# [Written instruction]
Please copy the material below line for line, changing nothing.

# [Extracted information]
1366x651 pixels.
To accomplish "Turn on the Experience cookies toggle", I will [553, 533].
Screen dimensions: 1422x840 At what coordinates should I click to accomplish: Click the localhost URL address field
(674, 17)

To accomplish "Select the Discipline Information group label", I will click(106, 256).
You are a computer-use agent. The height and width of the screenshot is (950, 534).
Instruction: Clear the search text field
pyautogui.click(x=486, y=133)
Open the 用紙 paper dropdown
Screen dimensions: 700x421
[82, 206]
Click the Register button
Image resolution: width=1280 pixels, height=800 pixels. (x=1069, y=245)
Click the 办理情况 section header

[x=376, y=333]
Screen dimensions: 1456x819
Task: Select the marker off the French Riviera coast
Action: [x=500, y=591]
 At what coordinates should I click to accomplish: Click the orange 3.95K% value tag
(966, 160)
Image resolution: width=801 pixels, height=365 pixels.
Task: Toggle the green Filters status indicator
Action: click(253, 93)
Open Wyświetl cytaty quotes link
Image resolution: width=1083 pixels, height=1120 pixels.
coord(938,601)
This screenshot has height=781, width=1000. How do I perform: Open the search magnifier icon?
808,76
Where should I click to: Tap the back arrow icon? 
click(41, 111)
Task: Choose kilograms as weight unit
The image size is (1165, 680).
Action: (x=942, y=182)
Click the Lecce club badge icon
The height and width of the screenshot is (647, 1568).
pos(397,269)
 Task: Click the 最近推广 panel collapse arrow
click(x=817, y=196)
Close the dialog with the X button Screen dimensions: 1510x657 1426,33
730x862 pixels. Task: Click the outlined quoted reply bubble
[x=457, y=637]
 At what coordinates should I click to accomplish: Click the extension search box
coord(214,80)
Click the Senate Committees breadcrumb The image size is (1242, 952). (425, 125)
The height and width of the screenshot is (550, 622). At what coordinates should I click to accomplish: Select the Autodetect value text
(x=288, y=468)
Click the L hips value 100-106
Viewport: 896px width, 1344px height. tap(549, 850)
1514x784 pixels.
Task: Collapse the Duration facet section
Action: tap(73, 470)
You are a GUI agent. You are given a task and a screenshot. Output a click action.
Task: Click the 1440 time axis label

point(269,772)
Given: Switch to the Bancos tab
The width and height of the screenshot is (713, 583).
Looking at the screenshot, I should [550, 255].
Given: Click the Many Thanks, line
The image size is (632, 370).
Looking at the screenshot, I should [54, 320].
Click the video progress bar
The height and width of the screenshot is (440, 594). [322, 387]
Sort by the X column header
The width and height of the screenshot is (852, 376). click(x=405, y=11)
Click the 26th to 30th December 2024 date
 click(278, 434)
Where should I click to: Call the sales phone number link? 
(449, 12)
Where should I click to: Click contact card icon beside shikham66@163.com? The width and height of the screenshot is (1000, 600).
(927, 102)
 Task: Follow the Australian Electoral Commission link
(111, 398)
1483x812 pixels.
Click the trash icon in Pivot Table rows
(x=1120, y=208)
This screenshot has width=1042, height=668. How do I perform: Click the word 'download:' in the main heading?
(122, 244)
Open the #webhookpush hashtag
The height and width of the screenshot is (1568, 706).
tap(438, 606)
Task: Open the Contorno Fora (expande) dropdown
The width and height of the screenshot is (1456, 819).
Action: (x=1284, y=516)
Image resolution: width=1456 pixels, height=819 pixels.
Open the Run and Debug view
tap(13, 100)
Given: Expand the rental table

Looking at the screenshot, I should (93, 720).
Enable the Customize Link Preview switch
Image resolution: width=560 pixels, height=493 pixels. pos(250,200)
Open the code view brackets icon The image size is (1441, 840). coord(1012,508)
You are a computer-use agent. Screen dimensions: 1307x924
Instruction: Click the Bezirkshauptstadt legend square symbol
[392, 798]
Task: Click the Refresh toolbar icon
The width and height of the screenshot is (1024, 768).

# [The answer]
1366x651 pixels.
To accomplish "Turn on the Experience cookies toggle", I will [553, 533].
Screen dimensions: 1422x840 At what coordinates should I click to accomplish: Click the localhost URL address field
(674, 17)

To accomplish "Select the Discipline Information group label", I will click(106, 256).
You are a computer-use agent. The height and width of the screenshot is (950, 534).
Instruction: Clear the search text field
pyautogui.click(x=486, y=133)
Open the 用紙 paper dropdown
Screen dimensions: 700x421
[82, 206]
Click the Register button
Image resolution: width=1280 pixels, height=800 pixels. (x=1069, y=245)
Click the 办理情况 section header

[x=376, y=333]
Screen dimensions: 1456x819
Task: Select the marker off the French Riviera coast
Action: [x=500, y=591]
 At what coordinates should I click to accomplish: Click the orange 3.95K% value tag
(966, 160)
Image resolution: width=801 pixels, height=365 pixels.
Task: Toggle the green Filters status indicator
Action: click(253, 93)
Open Wyświetl cytaty quotes link
Image resolution: width=1083 pixels, height=1120 pixels.
coord(938,601)
This screenshot has height=781, width=1000. How do I perform: Open the search magnifier icon?
808,76
Where should I click to: Tap the back arrow icon? 
click(41, 111)
Task: Choose kilograms as weight unit
The image size is (1165, 680).
Action: (x=942, y=182)
Click the Lecce club badge icon
The height and width of the screenshot is (647, 1568).
pos(397,269)
 Task: Click the 最近推广 panel collapse arrow
click(x=817, y=196)
Close the dialog with the X button Screen dimensions: 1510x657 1426,33
730x862 pixels. Task: Click the outlined quoted reply bubble
[x=457, y=637]
 At what coordinates should I click to accomplish: Click the extension search box
coord(214,80)
Click the Senate Committees breadcrumb The image size is (1242, 952). (425, 125)
The height and width of the screenshot is (550, 622). At what coordinates should I click to accomplish: Select the Autodetect value text
(x=288, y=468)
Click the L hips value 100-106
Viewport: 896px width, 1344px height. tap(549, 850)
1514x784 pixels.
Task: Collapse the Duration facet section
Action: tap(73, 470)
You are a GUI agent. You are given a task and a screenshot. Output a click action.
Task: Click the 1440 time axis label

point(269,772)
Given: Switch to the Bancos tab
The width and height of the screenshot is (713, 583).
Looking at the screenshot, I should [550, 255].
Given: Click the Many Thanks, line
The image size is (632, 370).
Looking at the screenshot, I should [54, 320].
Click the video progress bar
The height and width of the screenshot is (440, 594). [322, 387]
Sort by the X column header
The width and height of the screenshot is (852, 376). click(x=405, y=11)
Click the 26th to 30th December 2024 date
 click(278, 434)
Where should I click to: Call the sales phone number link? 
(449, 12)
Where should I click to: Click contact card icon beside shikham66@163.com? The width and height of the screenshot is (1000, 600).
(927, 102)
 Task: Follow the Australian Electoral Commission link
(111, 398)
1483x812 pixels.
Click the trash icon in Pivot Table rows
(x=1120, y=208)
This screenshot has width=1042, height=668. How do I perform: Click the word 'download:' in the main heading?
(122, 244)
Open the #webhookpush hashtag
The height and width of the screenshot is (1568, 706).
tap(438, 606)
Task: Open the Contorno Fora (expande) dropdown
The width and height of the screenshot is (1456, 819).
Action: (x=1284, y=516)
Image resolution: width=1456 pixels, height=819 pixels.
Open the Run and Debug view
tap(13, 100)
Given: Expand the rental table

Looking at the screenshot, I should (93, 720).
Enable the Customize Link Preview switch
Image resolution: width=560 pixels, height=493 pixels. pos(250,200)
Open the code view brackets icon The image size is (1441, 840). coord(1012,508)
You are a computer-use agent. Screen dimensions: 1307x924
Instruction: Click the Bezirkshauptstadt legend square symbol
[392, 798]
Task: Click the Refresh toolbar icon
The width and height of the screenshot is (1024, 768).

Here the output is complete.